В другом конце гораздо явственнее слышится разговор, переходящий в ссору:

— Это ты мой хлеб украла? — говорит один голос.

— Чего мне воровать? у меня свой кусок был.

— Неправда. Ты и свой и мой съела!

— Тише! — кричит худенькая женщина в синем платье.

— Марья Николаевна! Скворцова мой хлеб украла! — слышится пискливая жалоба.

— Я и не думала воровать! Суслова врет, — отзывается контральто.

— Да, да, украла! Ты быка съешь! — кричит Суслова;

— А ты семь коров съела, а все толще не сделалась! — отзывается контральто.

— Вы обе станете на колени во время занятий, — произносит худенькая женщина в синем платье.

— За что же я стану стоять на коленях? Я не брала ее хлеба! Вы рады ко мне придираться, — отозвался контральто.

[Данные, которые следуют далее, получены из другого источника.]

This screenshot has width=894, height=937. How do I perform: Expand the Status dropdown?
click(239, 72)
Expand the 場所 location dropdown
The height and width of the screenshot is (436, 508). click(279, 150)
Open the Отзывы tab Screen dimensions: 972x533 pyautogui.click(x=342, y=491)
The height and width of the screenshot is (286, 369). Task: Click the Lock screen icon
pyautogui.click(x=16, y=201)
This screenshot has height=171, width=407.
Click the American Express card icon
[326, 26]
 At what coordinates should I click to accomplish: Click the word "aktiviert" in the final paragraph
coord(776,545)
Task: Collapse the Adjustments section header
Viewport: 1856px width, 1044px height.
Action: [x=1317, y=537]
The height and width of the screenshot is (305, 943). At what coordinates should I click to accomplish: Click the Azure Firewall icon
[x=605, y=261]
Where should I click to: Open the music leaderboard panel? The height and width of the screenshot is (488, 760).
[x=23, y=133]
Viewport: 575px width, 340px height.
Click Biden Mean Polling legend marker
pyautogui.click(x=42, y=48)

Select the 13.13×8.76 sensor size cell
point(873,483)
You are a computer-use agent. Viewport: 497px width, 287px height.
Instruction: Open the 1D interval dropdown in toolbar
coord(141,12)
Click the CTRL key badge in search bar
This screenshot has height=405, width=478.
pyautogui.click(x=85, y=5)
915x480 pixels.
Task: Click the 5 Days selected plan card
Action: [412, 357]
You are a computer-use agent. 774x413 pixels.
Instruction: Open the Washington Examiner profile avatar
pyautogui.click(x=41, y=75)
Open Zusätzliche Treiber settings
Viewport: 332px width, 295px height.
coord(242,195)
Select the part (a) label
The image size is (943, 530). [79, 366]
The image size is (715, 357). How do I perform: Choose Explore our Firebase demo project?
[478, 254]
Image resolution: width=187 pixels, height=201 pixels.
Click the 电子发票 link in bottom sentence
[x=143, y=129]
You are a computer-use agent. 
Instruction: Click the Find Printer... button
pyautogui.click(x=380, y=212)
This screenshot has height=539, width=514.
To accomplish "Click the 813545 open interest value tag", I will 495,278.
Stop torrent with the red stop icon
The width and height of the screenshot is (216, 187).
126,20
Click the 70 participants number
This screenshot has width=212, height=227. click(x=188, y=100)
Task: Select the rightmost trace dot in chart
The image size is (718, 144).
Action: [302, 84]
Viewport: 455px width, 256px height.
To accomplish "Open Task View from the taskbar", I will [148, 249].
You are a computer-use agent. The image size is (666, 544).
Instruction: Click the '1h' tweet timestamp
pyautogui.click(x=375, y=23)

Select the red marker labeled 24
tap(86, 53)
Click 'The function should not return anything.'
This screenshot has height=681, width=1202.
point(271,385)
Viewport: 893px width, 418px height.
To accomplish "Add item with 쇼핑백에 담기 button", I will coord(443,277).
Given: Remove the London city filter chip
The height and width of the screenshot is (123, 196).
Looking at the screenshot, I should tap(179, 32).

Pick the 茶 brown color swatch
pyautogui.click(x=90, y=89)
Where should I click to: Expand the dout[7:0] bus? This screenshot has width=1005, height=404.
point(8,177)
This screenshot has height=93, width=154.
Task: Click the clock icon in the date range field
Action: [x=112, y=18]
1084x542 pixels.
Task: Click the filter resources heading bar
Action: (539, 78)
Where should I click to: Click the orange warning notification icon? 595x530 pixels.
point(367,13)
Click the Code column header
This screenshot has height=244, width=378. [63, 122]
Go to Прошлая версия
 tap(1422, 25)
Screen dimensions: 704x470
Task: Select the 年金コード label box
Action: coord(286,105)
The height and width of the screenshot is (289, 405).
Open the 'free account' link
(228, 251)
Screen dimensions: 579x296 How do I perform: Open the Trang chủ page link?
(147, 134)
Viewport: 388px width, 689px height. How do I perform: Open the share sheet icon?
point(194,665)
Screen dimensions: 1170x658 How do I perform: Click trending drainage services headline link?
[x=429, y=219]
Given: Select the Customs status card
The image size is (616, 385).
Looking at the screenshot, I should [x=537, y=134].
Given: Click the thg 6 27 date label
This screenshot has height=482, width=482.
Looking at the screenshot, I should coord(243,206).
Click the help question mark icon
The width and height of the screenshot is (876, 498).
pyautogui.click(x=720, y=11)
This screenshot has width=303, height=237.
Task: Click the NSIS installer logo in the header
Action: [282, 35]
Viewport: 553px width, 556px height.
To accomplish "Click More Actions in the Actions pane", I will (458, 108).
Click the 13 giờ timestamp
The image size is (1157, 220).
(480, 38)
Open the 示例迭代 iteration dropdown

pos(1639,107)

— Ты, Скворцова, без свидания с родными останешься на две недели.

— Нет-с, я буду жаловаться Анне Васильевне! Вы все на больших нападаете, — снова отозвался контральто.

Женщина, которую Скворцова называла Марьей Николаевной, быстро изменилась в лице. Оно приняло странное выражение гнева и в то же время мучительной горечи. На пожелтевших щеках выступили багровые зловещие пятна. Она быстро встала со своего места, подошла к Скворцовой и, дрожа всем телом, нервно сдернула ее с табурета.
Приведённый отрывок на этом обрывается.